Each of the four rooms tested had higher concentrations of penicillium/aspergillus than any other mold.
The other two rooms, D5 and B12, contained a 453 count of penicillium/aspergillus per cubic meter and a 640 count of penicillium/aspergillus per cubic meter, respectively, within the low to moderate range. Those rooms were deemed “acceptable with no further cleaning required.”
Accomack County Public Schools Director of Operations Mike Tolbert reported that a qualified contractor completed the cleanup on Nov. 12.
Sussex Environmental Consultants, of Lewes, Del., was contracted to conduct the mold and moisture evaluation.
Four rooms were tested for mold in response to concerns about previous issues with humidity in those areas.
The environmental company collected air samples and sent them to Aerobiology Laboratories of Dulles, Va. The samples were examined under a microscope and up to nine types of mold or fungal particles were identified.
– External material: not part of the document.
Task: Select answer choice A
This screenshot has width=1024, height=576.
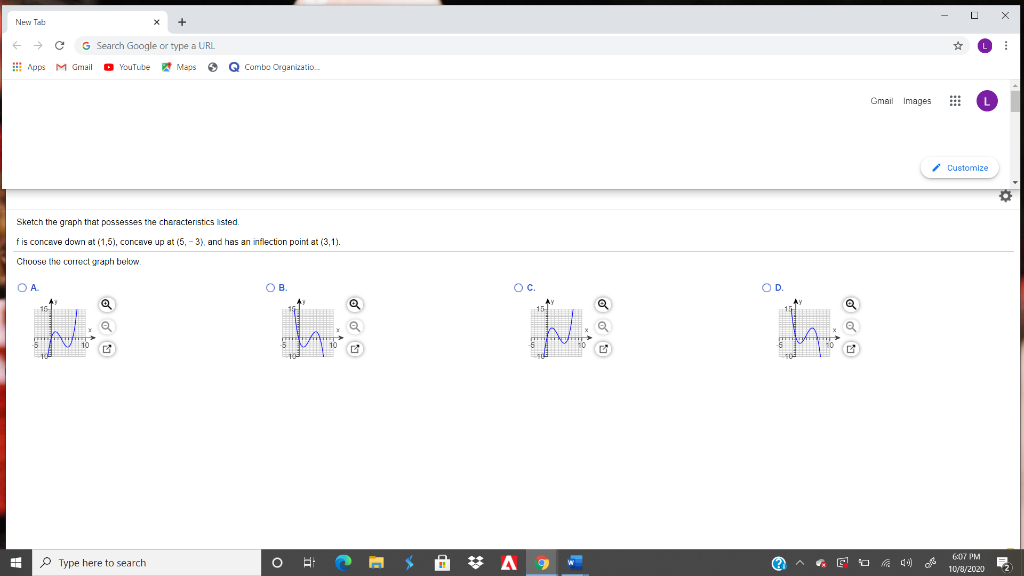Action: point(21,286)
The molds detected were airborne particles such as spores, not surface molds that are visible to the naked eye.
Penicillium and aspergillus are often categorized together because their spores are indistinguishable without knowing their source.
Sussex Environmental Consultants recommended cleaning the rooms using a HEPA filtered air scrubber and having the air ducts in the rooms professionally cleaned by a company belonging to the National Air Duct Cleaning Association.
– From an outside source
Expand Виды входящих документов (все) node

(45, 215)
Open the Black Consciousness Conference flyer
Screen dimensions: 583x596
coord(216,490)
The company also recommended retesting the affected areas after cleaning to ensure the mold levels had been reduced.
According to the U.S. Environmental Protection Agency, indoor humidity levels should be kept below 60 per-cent to discourage mold growth, and between 30 percent and 50 percent humidity is ideal.
No molds other than penicillium/aspergillus were detected at elevated levels. The next largest amount of mold particles found were low to moderate levels of basidiospores, spores produced by mushrooms and other common fungi.
According to the Mayo Clinic, the most common health issues associated with mold are allergies. A person who is allergic to mold can develop the same symptoms associated with other upper respiratory allergies, including sneezing, runny or stuffy nose, postnasal drip, coughing, watery or itchy eyes, itchy nose and throat, and dry, scaly skin.
Mold can trigger an asthma attack in people who have both mold allergies and asthma.
In some cases, mold exposure can cause an infection of the mucous membranes or skin.
The Center for Disease Control and Prevention (CDC) cites inhaling aspergillus spores as a cause of a condition called aspergillosis. A person with a weak immune system or a chronic lung illness is more likely to develop aspergillosis.
None of the molds detected at the high school was related to stachybotrys chatarum, a black mold that can produce toxins that may cause rare health conditions.
The CDC states that “toxic mold” is a misnomer because mold itself is not toxic and the relationship between toxin-producing molds and certain health conditions is unproven.
Accomack schools Superintendent Chris Holland said the issues at Chincoteague High School will continue to be addressed and the health and safety of students and staff is a top priority.